Four days (for a 32-bit counter) is just not enough, so the counter
needs to be e.g. 64-bit as proposed. A 64-bit counter won't wrap during
lifetime of a system.
> If, instead, you were to use a counter that counts *independently* of
> execve's, you're much better off.
>
> And if you use one that is free - because the CPU implements it
> natively - you're even better off.
>
> IOW, why is the exec-id just the time stamp counter
The CPUs' timestamp counters were not designed for security. I would
not be too surprised if some implementation of a CPU architecture (maybe
emulated, maybe under a hypervisor) has such timestamp counter
granularity that we may see the same value across a second execve().

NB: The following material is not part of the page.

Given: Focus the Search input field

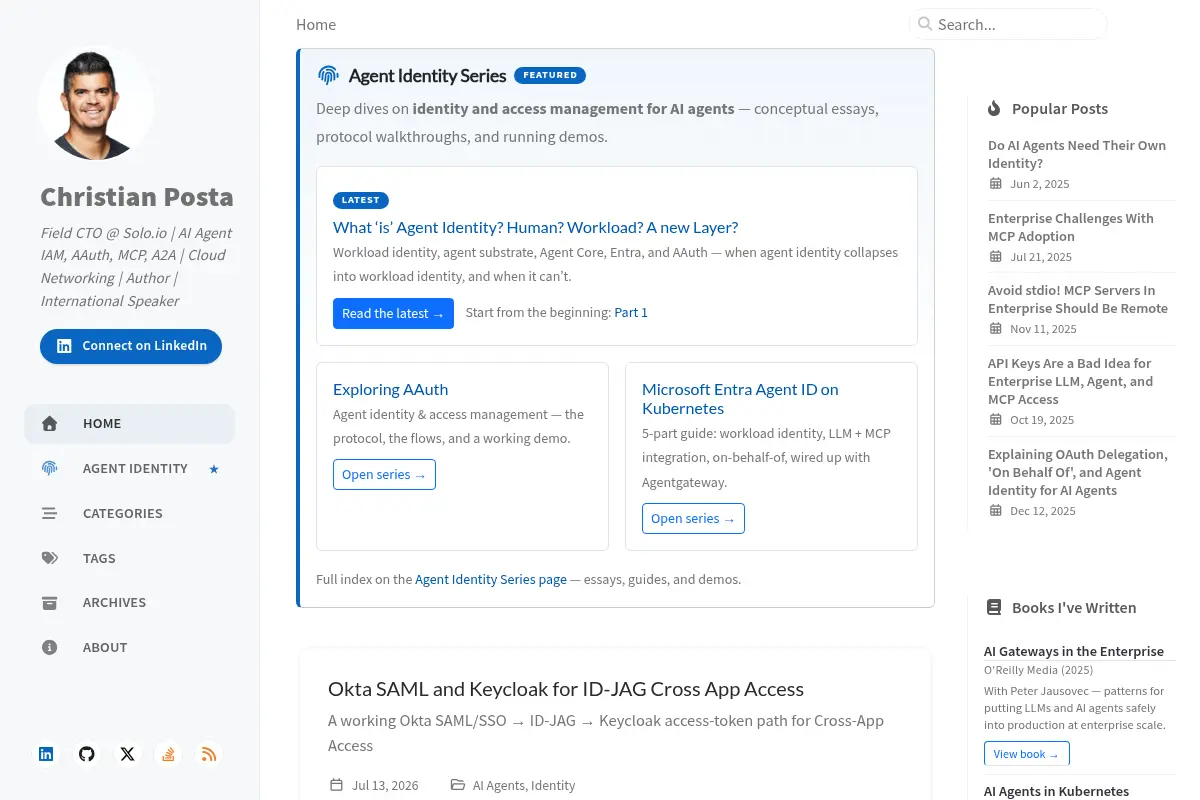Looking at the screenshot, I should (1008, 24).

Also, we'd need extra code for archs/CPUs that lack timestamp counters.
> (on any random cpu - we really don't care)?
I'd rather not rely on the timestamp counters across CPUs being in sync,
and if they are not in sync then we may see the same value again (on one
CPU vs. another). So at least we'd need to record the CPU number as well.
> That should be safe even in just 32 bits
> exactly because it's not under the control of the user.
32 bits is just not enough even if not under control of an attacker.
If there's some low chance of hitting the same counter value on execve()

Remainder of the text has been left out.